Brands Wager on Sporting Betting Services
By Mark Seavy
In the sports world, partnerships between media brands and gambling companies have been anything but a sure bet.
Multiple partnerships have been formed now that sports betting is legal in 28 states across the U.S., but so far only a few have succeeded.
The market share leaders are DraftKings and Flutter Entertainment’s FanDuel. Both of those companies started as sports fantasy leagues that launched well in advance of sports betting, giving them an edge in terms of building a database that was ready-made for their betting-focused mobile apps.
The same can’t be said for the various sports betting services that grew from brand licenses or equity stakes. For example, the alliance between 888 Holdings and Authentic Brands Group’s Sports Illustrated (SISportsbook) ended in 2024, three years after it was formed. Maxim Magazine’s brand licensing venture with casino operator Carousel Group (MaximBet), meanwhile, shut down a year after it launched.
Fubo TV service’s Fubo Gaming closed in 2022 after less than 12 months. Penn Entertainment paid $360 million for an equity stake in Barstool Sports (Barstool Sportsbook) in 2019, but sold it back to the media company’s founder Dave Portnoy four years later for $1 and signed a 10-year licensing deal with ESPN (ESPN Bet). Barstool has since forged a deal with DraftKings.

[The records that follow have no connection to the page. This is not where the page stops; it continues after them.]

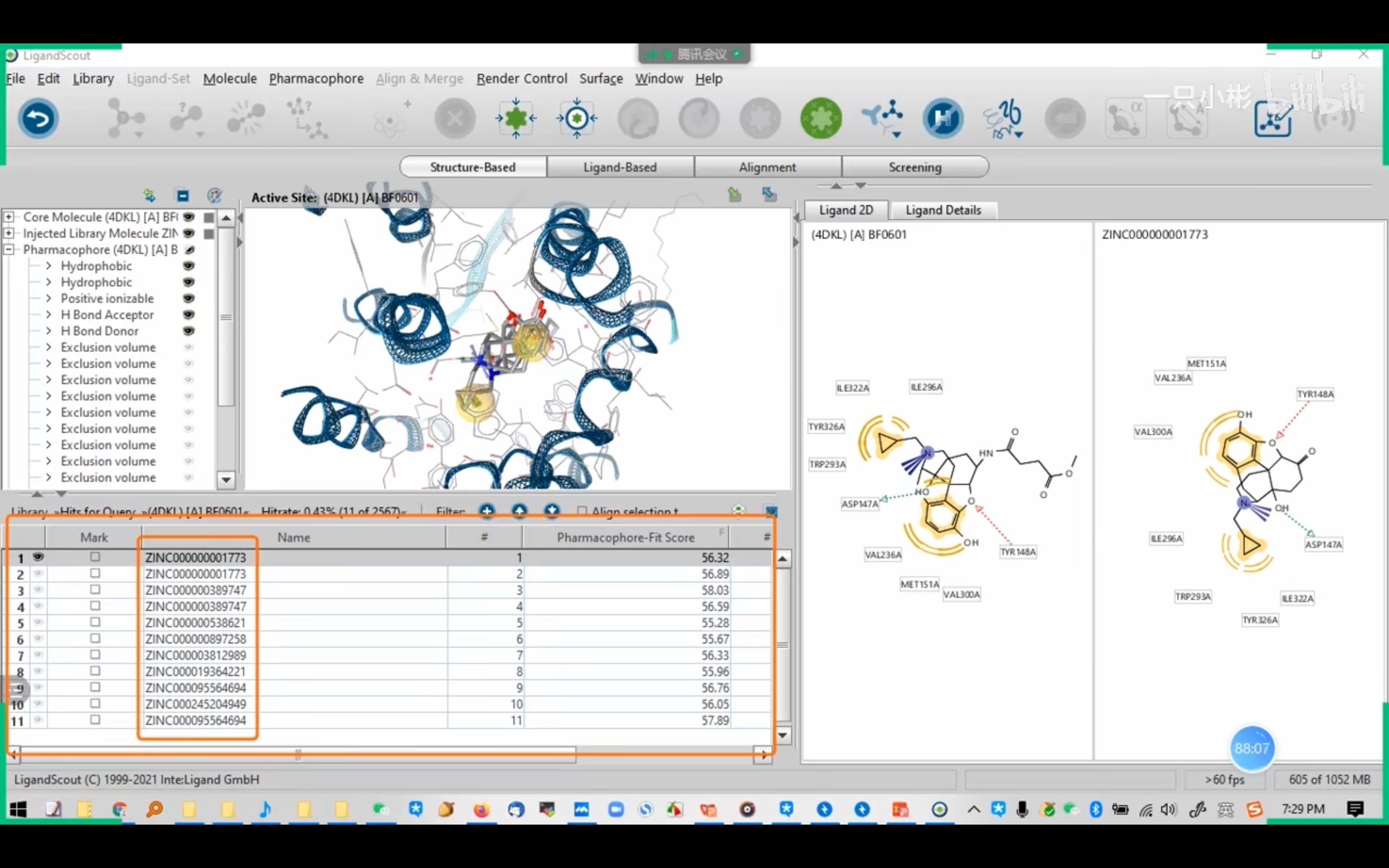The width and height of the screenshot is (1389, 868).
Task: Switch to the Screening perspective
Action: pyautogui.click(x=915, y=167)
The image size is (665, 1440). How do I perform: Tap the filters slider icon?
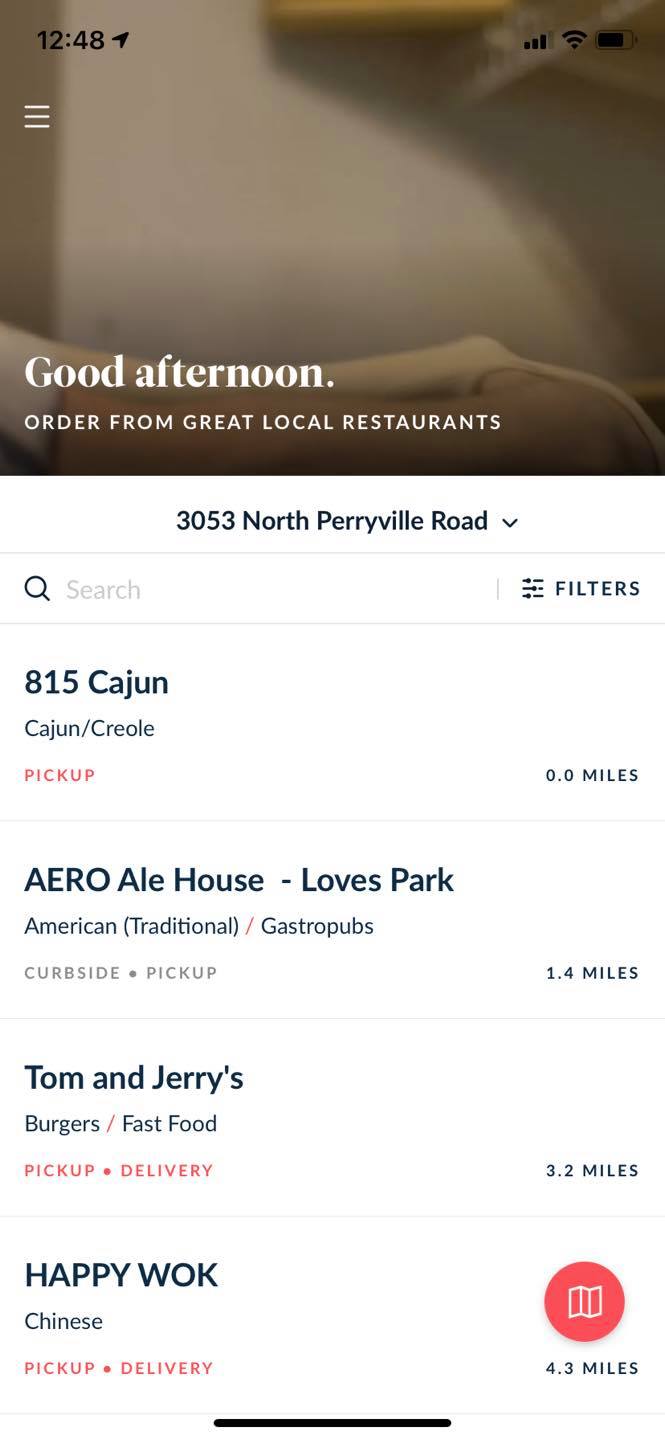tap(533, 588)
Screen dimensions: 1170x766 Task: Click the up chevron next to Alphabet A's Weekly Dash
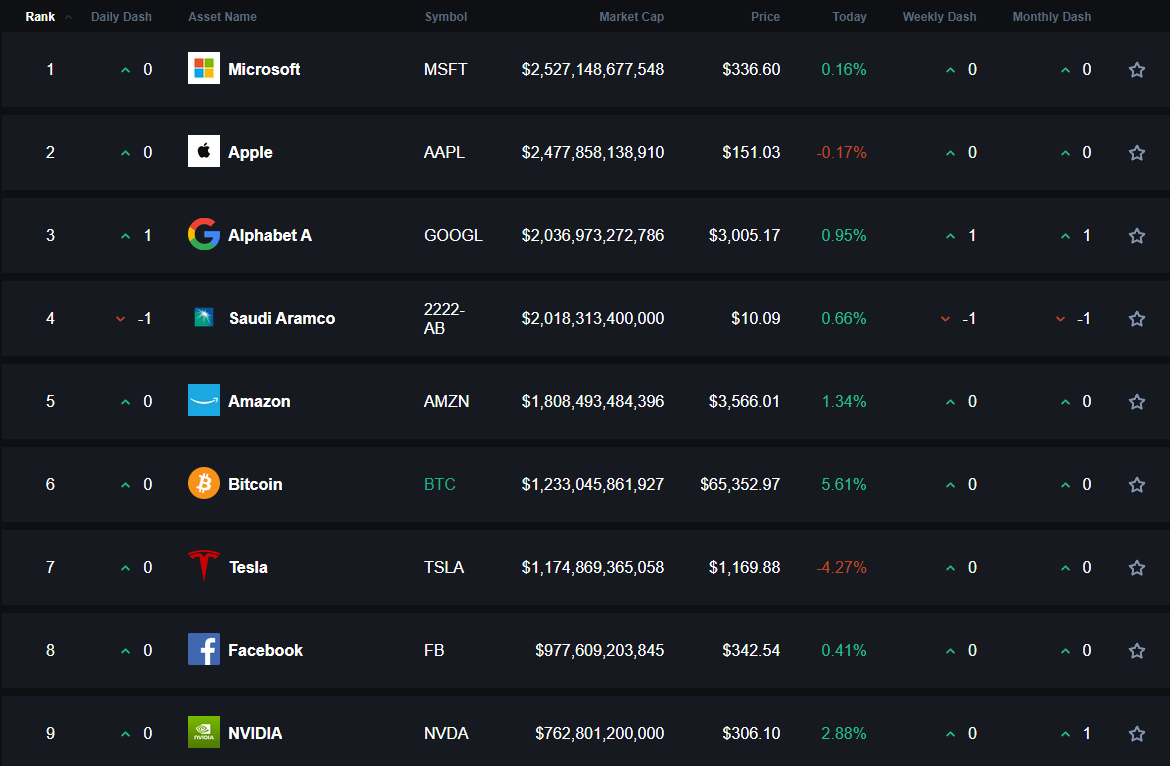(950, 235)
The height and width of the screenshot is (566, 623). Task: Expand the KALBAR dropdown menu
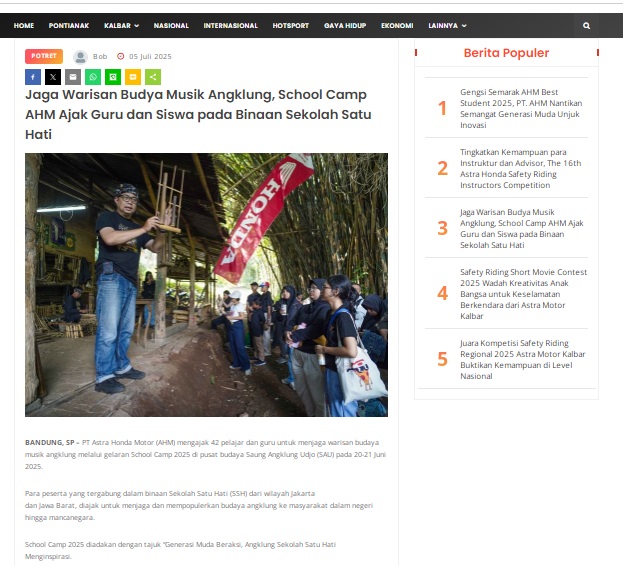tap(122, 26)
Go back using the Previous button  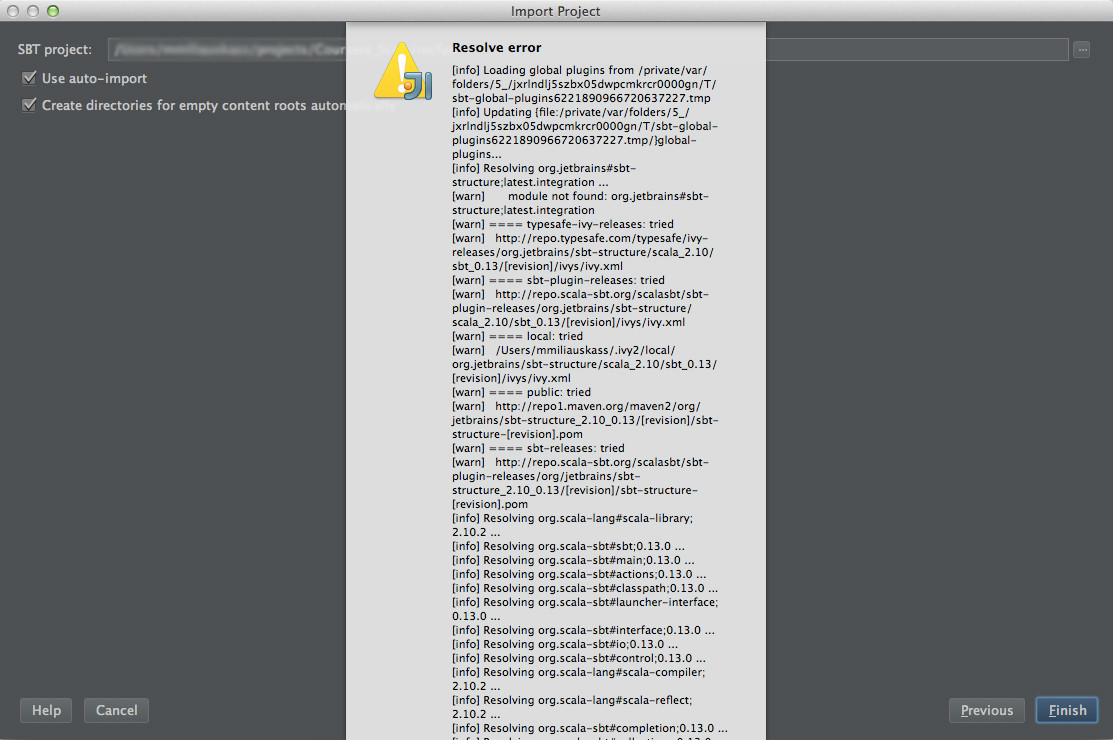(986, 710)
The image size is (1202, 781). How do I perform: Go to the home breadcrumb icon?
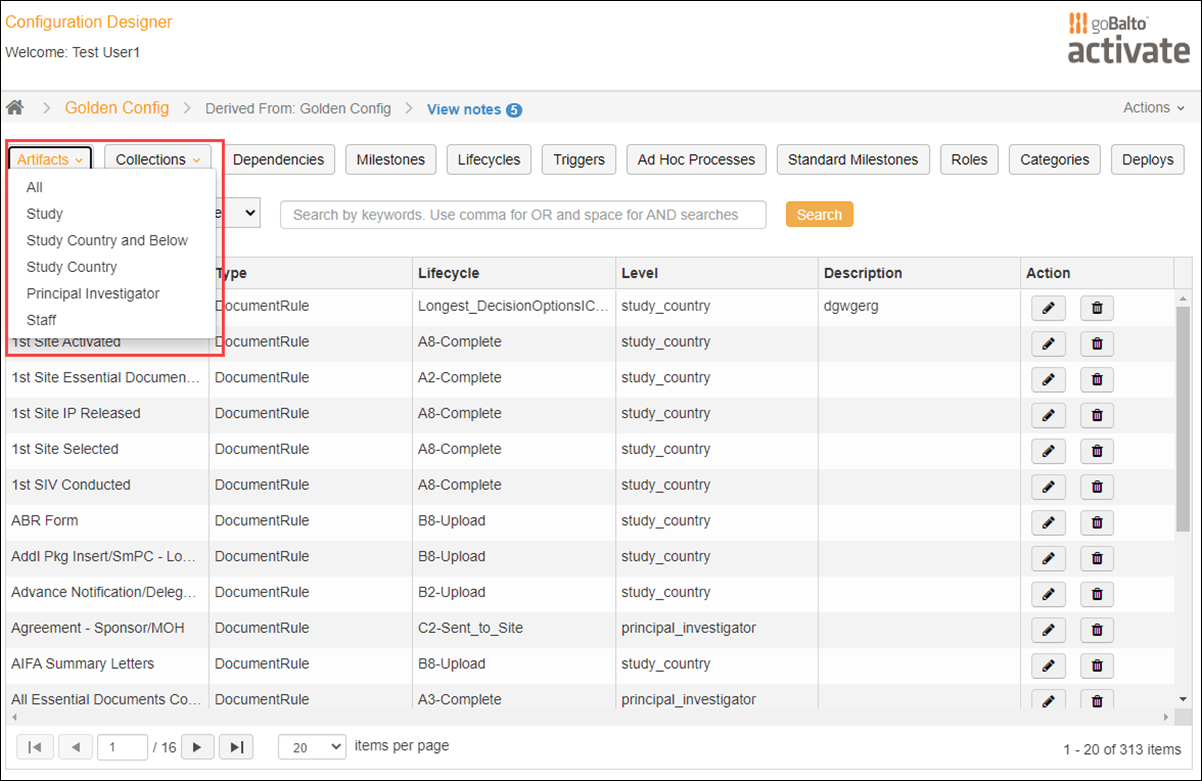pyautogui.click(x=15, y=108)
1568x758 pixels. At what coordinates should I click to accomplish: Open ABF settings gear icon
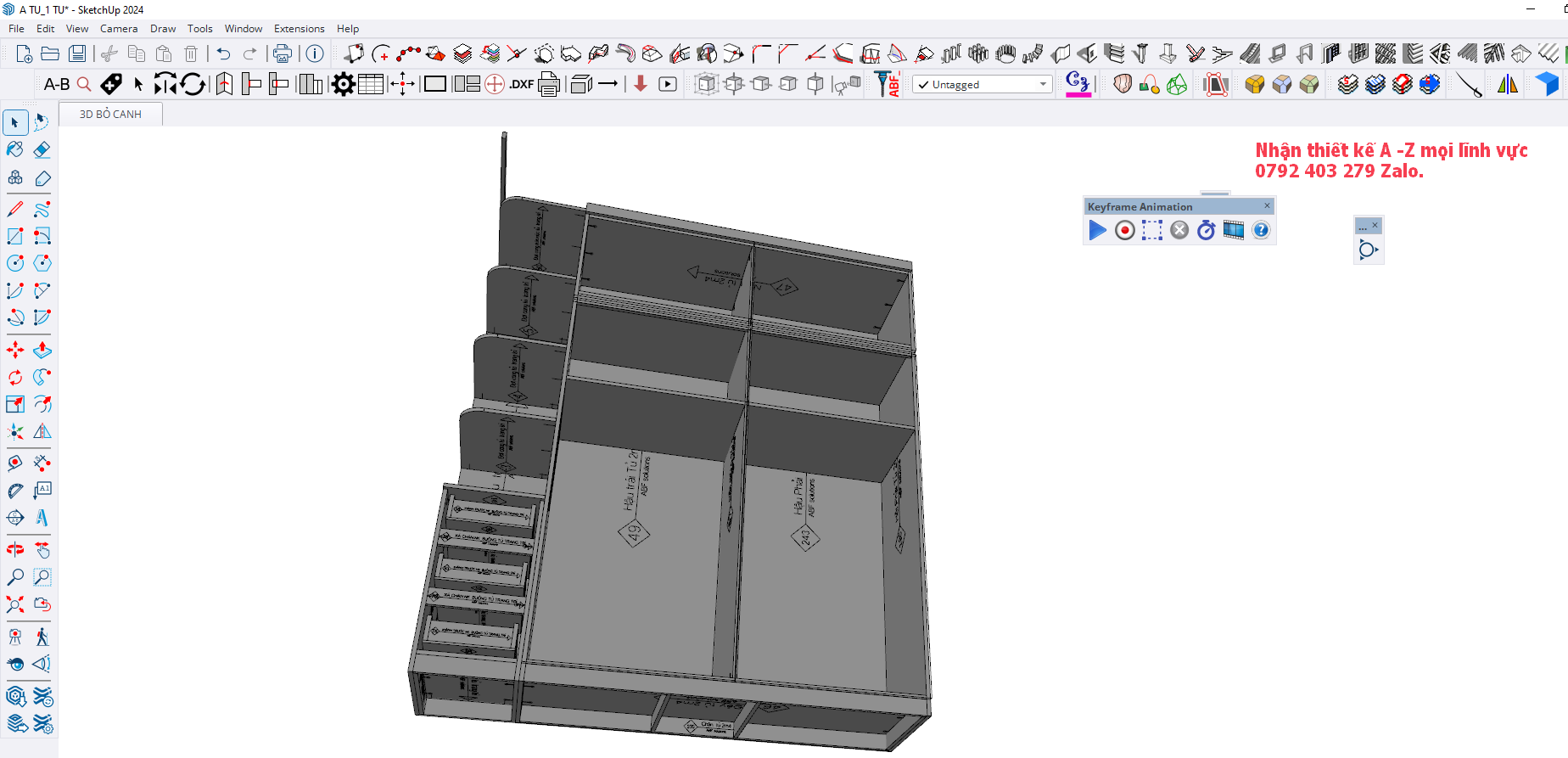(x=343, y=84)
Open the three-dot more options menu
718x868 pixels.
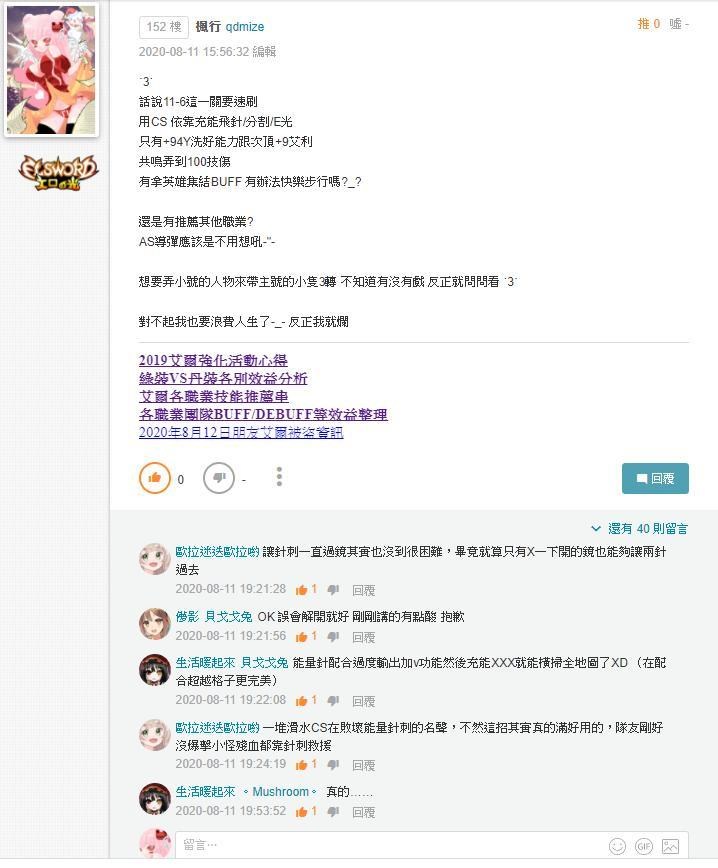(279, 477)
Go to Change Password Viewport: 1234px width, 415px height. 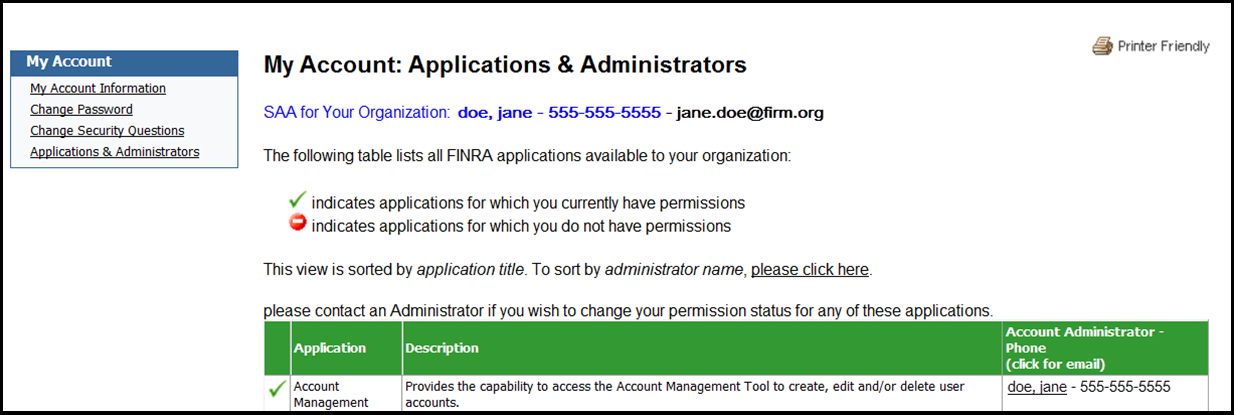(81, 109)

“Pure licensing agreements with sports brands haven’t translated into sports betting with customer success in the way a lot of operators had hoped,” said Evan Davis, an attorney at the law firm Royer Cooper Cohen Braunfeld LLC and former deputy general counsel at Penn Entertainment. “While the demographics of the people aligned with sports and media brands overlap, the individuals are not one in the same. A lot of people are casual fans of a hometown team, while those in sports betting aren’t necessarily fans of a team [and instead] have an analytical mindset and are more interested in individual players.”
That struggle to attract casual fans to sports betting played out recently when Penn Entertainment CEO Jay Snowden referenced a three-year out clause in its agreement with ESPN during an earnings conference call with analysts. Penn has been cross selling the sports betting service to its four million gaming customers and promoted it at the company’s 44 casinos, but adoption has been slow, Snowden said.
“When we announced the partnership with ESPN, both sides made it very clear we expected to compete for a seat at the podium,” Snowden said. “We’re not [at] a pace to do that right now, and if we are not hitting the levels we expect to as we move through the year and we approach the end of the year, then we have a lever [that can be activated] operationally.”
The standalone services, like FanDuel and DraftKings, have had less trouble converting customers from their sports fantasy league databases. DraftKings had 4.8 million active users as of late 2024 (up from 3.5 million a year earlier), while FanDuel had 4.5 million. They have not, however, expanded into licensing in a meaningful way.
DraftKings has a large selection of internally sourced apparel and other products, while FanDuel also has a collection, much of it linked to sports fantasy leagues. Both companies have also engaged in marketing campaigns, including DraftKings’ work with the Tums, DiGiorno, and Sam Adams brands.
“This is no different than any other company in that the more brand loyalty you can engender, the more successful you will be,” Davis said. “It can take a long time to engender brand loyalty and for brands that exist only online, they need to look for other ways to do that. The companies need to decide what they are going to do to be successful because licensing and cross-marketing deals alone are not going to be the solution.”